History recently lost out in favor of industry in Australia, when a 46,000-year-old aboriginal cave was blown up by a mining company.
The Juukan Gorge 1 and 2 rock shelter caves were destroyed the metal-mining company Rio Tinto last month. The caves, located in Western Australia, in the Pilbara region, are one of the country’s oldest aboriginal heritage sites, with signs of continuous signs human occupation that predate the last Ice Age, according to a report in the Independent.
Despite the fact that the incident is now being called an ‘incomprehensible mistake,’ it appears that the company knew about the site and its significance at least six years ago.
In 2014, an archaeologist named Michael Slack confirmed that the Juukan 2 cave was unique in the Pilbara area, and rare across Australia as a whole.
The site held evidence of more than 40,000 years of ongoing human habitation, and contained large numbers of artifacts, including objects made of flaked stone, stone tools, bits of human hair, and an unusually large supply of animal remains.
It also contained sedimentary material with enough of a pollen record that scientists could track thousands of years’ worth of environmental changes.
The Australian Broadcasting Company was given a summary of Slack’s report, which was given both to Rio Tinto and to the Pinikura and Puutu Kunti Kurrama (PKKP) indigenous people six years ago, but was never released to the public.
Slack and his team removed more than 7,000 artifacts from the Cave 2 system in 2014, and his report noted that their findings were of the highest archaeological significance for Australia. Interestingly, the mining company did seem to be aware of the cultural significance of the site.
The year after Slack’s report, they funded a documentary about the site, called Ngurra Minarti, which translates as ‘Our country.’
The documentary included indigenous people of the area taking about their concerns for protecting the region’s remaining cultural sites, including the caves.
The PKKP had reportedly visited the site earlier this month, in hopes of negotiating the stoppage, or at least limitations, on the mining operations, but had been told that the explosives were already in place and couldn’t be removed.
The mining company had been given approval to mine the area in 2013, before Slack’s team made their discoveries and proved the site was of even greater significance than previously believed.
At the time, the appropriate permissions were obtained from the Minister for Aboriginal Affiars, in accordance with a 1972 law which had been written to favor mining companies.
The text of the law says that any activity that could destroy or damage aboriginal site needs to apply for permission through the Aboriginal Cultural Material Committee, which implies that the concerns of the indigenous people are being considered; however, nothing specifies that indigenous people must be part of the committee.

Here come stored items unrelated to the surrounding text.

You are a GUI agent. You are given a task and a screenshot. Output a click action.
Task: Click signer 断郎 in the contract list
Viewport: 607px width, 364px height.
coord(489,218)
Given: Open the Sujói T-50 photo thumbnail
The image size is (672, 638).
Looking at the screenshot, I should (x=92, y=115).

Furthermore, the committee’s decisions are final and without appeal.
Rio Tinto has been receiving both domestic and international backlash over the site’s destruction by outraged members of the public.

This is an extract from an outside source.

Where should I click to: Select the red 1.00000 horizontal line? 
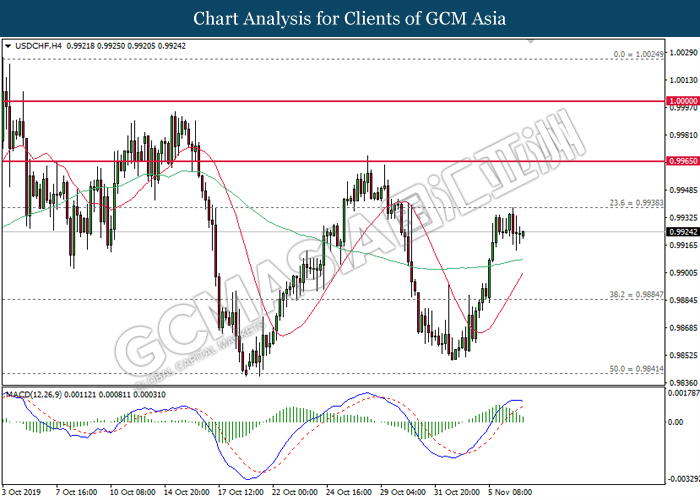[300, 101]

But has been defending its actions by saying both that it followed the appropriate steps for obtaining permissions and also that the company has worked well with the PKKP on various matters related to aboriginal heritage matters, sometimes modifying operations to protect cultural sites.
In the face of outcry from multiple fronts, including Unesco, from which a spokesperson compared the caves’ destruction to ISIS’s destruction of Palmyra, Chris Salisbury, the iron ore chief executive for the company, eventually apologized.

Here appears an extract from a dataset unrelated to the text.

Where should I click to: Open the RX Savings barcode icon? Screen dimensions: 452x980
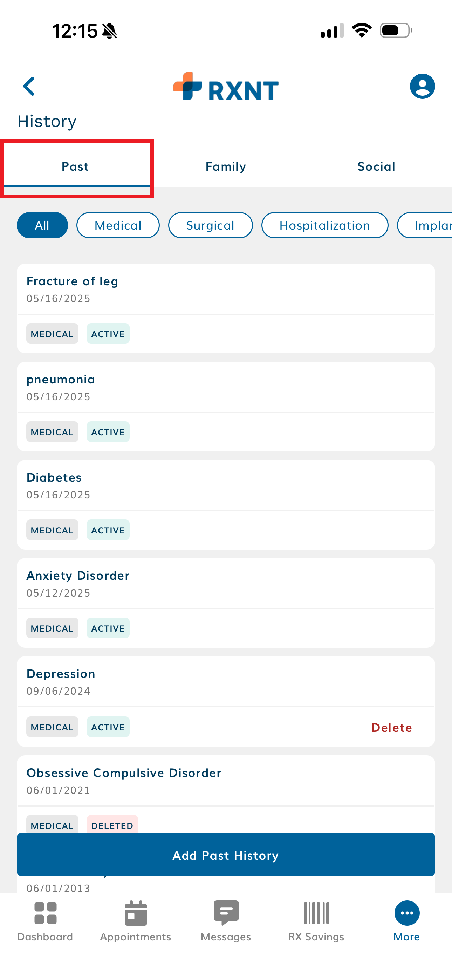tap(316, 913)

He called the act a ‘misunderstanding,’ and said that the company took ‘full accountability.’
He said that the company was sorry for the distress it caused, and paid its respects to the PKKP. The company would be working with the PKKP in the future to learn from what happened, and would urgently be reviewing their plans for other sites in the region.
Learning from one’s mistakes is always a good way to go, but, unfortunately, it will do nothing to mitigate the loss the indigenous people have already sustained in the caves’ destruction.